▶ _Data shown_:
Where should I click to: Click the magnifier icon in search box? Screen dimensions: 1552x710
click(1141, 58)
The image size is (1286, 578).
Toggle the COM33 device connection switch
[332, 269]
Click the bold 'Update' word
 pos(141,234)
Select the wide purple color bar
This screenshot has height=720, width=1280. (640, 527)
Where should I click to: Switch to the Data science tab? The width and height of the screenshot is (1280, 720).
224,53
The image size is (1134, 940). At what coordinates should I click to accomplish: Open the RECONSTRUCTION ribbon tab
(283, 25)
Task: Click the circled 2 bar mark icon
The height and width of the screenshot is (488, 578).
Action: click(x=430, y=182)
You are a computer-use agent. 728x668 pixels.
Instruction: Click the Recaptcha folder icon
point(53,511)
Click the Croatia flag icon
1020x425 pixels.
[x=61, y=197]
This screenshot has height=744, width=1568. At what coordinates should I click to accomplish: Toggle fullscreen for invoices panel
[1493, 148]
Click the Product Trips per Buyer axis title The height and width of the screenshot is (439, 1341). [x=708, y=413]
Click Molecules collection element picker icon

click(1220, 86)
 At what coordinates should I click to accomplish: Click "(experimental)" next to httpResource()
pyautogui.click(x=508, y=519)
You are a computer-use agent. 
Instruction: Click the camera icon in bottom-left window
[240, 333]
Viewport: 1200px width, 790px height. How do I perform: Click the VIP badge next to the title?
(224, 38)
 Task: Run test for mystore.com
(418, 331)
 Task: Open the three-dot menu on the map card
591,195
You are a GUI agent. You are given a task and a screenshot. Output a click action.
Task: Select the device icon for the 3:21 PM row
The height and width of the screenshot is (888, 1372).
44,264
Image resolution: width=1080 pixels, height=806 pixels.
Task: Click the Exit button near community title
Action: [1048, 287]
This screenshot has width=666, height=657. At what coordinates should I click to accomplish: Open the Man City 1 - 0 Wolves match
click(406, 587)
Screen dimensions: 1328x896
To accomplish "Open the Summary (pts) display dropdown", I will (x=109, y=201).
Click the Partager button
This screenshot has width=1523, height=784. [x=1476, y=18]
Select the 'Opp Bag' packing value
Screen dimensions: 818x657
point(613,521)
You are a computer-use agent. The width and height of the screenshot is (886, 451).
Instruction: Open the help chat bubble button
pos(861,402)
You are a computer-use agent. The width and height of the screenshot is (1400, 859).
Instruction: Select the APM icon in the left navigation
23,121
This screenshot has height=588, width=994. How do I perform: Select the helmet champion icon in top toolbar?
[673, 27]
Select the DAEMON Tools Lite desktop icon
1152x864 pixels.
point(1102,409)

▶ _Task statement_: Taking care to miss no line, set down the whole listing above exactly.

▶ _Solution to the problem_:
Where should I click to: Click the magnifier icon in search box? Screen dimensions: 1552x710
click(1141, 58)
The image size is (1286, 578).
Toggle the COM33 device connection switch
[332, 269]
Click the bold 'Update' word
 pos(141,234)
Select the wide purple color bar
This screenshot has height=720, width=1280. (640, 527)
Where should I click to: Switch to the Data science tab? The width and height of the screenshot is (1280, 720).
224,53
The image size is (1134, 940). At what coordinates should I click to accomplish: Open the RECONSTRUCTION ribbon tab
(283, 25)
Task: Click the circled 2 bar mark icon
The height and width of the screenshot is (488, 578).
Action: click(x=430, y=182)
You are a computer-use agent. 728x668 pixels.
Instruction: Click the Recaptcha folder icon
point(53,511)
Click the Croatia flag icon
1020x425 pixels.
[x=61, y=197]
This screenshot has height=744, width=1568. At what coordinates should I click to accomplish: Toggle fullscreen for invoices panel
[1493, 148]
Click the Product Trips per Buyer axis title The height and width of the screenshot is (439, 1341). [x=708, y=413]
Click Molecules collection element picker icon

click(1220, 86)
 At what coordinates should I click to accomplish: Click "(experimental)" next to httpResource()
pyautogui.click(x=508, y=519)
You are a computer-use agent. 
Instruction: Click the camera icon in bottom-left window
[240, 333]
Viewport: 1200px width, 790px height. How do I perform: Click the VIP badge next to the title?
(224, 38)
 Task: Run test for mystore.com
(418, 331)
 Task: Open the three-dot menu on the map card
591,195
You are a GUI agent. You are given a task and a screenshot. Output a click action.
Task: Select the device icon for the 3:21 PM row
The height and width of the screenshot is (888, 1372).
44,264
Image resolution: width=1080 pixels, height=806 pixels.
Task: Click the Exit button near community title
Action: [1048, 287]
This screenshot has width=666, height=657. At what coordinates should I click to accomplish: Open the Man City 1 - 0 Wolves match
click(406, 587)
Screen dimensions: 1328x896
To accomplish "Open the Summary (pts) display dropdown", I will (x=109, y=201).
Click the Partager button
This screenshot has width=1523, height=784. [x=1476, y=18]
Select the 'Opp Bag' packing value
Screen dimensions: 818x657
point(613,521)
You are a computer-use agent. The width and height of the screenshot is (886, 451).
Instruction: Open the help chat bubble button
pos(861,402)
You are a computer-use agent. The width and height of the screenshot is (1400, 859).
Instruction: Select the APM icon in the left navigation
23,121
This screenshot has height=588, width=994. How do I perform: Select the helmet champion icon in top toolbar?
[673, 27]
Select the DAEMON Tools Lite desktop icon
1152x864 pixels.
point(1102,409)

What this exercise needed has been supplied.